- [TASK GOAL] According to the post on infinite ordinals, why is omega + 1 ordinary?

Starting with the smallest infinite ordinal omega, we can look for
points where there's
a jump in complexity.  Omega + 1  is a a successor ordinal; so it's
ordinary.  Same
for omega + n,  n<omega.  Next, omega+omega seems no more complex than
omega.
So, after a while, we get to omega^2  .  It's a limit ordinal, so maybe
it's more
complex than omega.  But omega+omega is also a limit ordinal, and I feel
it's
no more complex than omega.  So if  alpha is some infinite ordinal,
say we define
(a) an alpha half-interval as:
       any non-empty subset of alpha of the form:  { delta in alpha such
that delta>= beta}
       for some  beta<alpha.

For omega^2,  and a beta<omega^2,  { beta, beta+1, .... w^30, ...
w^10000000  ... }
is an example of a half interval, a bit like  the half-line [3, oo[  in
the set R of real
numbers.

(b) an alpha interval (? "proper interval" ? ) is:
     any non-empty subset of alpha of the form:
       { delta in alpha such that  gamma>delta>= beta}, some beta, gamma
< alpha.

[Entries from a dataset]

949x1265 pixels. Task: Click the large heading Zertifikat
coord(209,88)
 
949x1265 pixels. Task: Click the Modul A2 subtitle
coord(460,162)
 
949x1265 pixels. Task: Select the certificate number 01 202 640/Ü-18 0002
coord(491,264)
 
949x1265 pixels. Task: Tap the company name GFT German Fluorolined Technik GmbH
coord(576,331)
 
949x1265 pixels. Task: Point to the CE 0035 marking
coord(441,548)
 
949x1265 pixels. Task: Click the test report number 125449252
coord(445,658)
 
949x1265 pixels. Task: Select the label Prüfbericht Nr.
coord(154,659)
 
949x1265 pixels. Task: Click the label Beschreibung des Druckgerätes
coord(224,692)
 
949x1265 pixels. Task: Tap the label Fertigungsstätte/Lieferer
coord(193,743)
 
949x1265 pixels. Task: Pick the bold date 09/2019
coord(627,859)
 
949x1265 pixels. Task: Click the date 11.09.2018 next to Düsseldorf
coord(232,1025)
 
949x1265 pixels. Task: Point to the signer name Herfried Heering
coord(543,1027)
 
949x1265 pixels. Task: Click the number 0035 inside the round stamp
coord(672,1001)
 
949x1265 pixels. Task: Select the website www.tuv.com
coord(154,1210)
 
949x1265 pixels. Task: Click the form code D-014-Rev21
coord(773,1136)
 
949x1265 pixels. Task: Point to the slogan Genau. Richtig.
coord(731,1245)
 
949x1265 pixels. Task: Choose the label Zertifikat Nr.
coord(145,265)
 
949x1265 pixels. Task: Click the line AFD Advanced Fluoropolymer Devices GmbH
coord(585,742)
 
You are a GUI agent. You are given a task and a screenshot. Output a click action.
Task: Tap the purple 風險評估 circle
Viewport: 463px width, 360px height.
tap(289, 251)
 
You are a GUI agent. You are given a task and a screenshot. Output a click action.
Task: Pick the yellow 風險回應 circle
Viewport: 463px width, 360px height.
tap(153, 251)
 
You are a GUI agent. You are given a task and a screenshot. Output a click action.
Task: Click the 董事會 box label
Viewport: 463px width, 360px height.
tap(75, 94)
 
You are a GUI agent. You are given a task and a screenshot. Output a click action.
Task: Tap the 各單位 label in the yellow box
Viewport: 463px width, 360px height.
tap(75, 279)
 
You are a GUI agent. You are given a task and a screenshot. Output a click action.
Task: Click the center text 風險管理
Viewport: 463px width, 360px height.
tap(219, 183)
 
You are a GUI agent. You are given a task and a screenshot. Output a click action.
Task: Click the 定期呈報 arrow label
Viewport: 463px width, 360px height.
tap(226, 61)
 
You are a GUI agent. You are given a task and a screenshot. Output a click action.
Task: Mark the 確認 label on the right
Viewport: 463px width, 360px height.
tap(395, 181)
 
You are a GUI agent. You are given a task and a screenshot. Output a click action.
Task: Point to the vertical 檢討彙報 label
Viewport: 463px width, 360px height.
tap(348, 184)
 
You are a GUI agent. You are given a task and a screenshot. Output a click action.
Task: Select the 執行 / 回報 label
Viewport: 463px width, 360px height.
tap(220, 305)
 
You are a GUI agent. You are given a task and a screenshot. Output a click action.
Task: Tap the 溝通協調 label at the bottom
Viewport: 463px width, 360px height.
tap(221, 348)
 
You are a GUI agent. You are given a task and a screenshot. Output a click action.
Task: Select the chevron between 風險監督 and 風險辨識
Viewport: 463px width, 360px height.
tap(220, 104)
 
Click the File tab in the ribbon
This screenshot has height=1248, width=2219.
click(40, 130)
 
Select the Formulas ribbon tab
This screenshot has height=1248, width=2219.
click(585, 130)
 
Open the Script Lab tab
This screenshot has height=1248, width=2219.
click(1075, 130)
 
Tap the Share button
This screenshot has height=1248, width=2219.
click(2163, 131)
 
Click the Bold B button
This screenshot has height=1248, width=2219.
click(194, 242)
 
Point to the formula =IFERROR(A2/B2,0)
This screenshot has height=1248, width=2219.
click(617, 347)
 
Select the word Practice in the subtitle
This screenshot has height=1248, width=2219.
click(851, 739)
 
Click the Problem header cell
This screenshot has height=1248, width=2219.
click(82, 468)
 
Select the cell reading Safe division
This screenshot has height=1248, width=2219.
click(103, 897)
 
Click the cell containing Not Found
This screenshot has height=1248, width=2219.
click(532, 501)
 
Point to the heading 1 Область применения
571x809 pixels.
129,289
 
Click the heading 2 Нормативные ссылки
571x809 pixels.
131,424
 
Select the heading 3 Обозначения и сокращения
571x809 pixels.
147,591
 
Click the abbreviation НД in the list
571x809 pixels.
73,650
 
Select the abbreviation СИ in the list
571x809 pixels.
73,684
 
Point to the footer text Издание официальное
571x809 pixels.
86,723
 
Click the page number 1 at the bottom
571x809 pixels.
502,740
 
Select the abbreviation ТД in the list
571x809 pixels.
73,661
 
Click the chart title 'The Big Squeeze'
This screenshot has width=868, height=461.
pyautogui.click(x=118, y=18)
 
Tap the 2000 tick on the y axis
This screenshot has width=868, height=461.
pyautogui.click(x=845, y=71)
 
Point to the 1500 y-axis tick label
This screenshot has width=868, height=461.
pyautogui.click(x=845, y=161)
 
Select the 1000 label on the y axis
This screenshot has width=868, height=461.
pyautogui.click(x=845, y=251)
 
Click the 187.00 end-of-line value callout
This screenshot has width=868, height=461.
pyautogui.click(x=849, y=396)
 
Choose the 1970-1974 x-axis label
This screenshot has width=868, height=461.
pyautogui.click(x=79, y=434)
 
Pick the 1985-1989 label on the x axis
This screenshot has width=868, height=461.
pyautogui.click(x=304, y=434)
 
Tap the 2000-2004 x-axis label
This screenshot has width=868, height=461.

- [RESULT] It is a successor ordinal.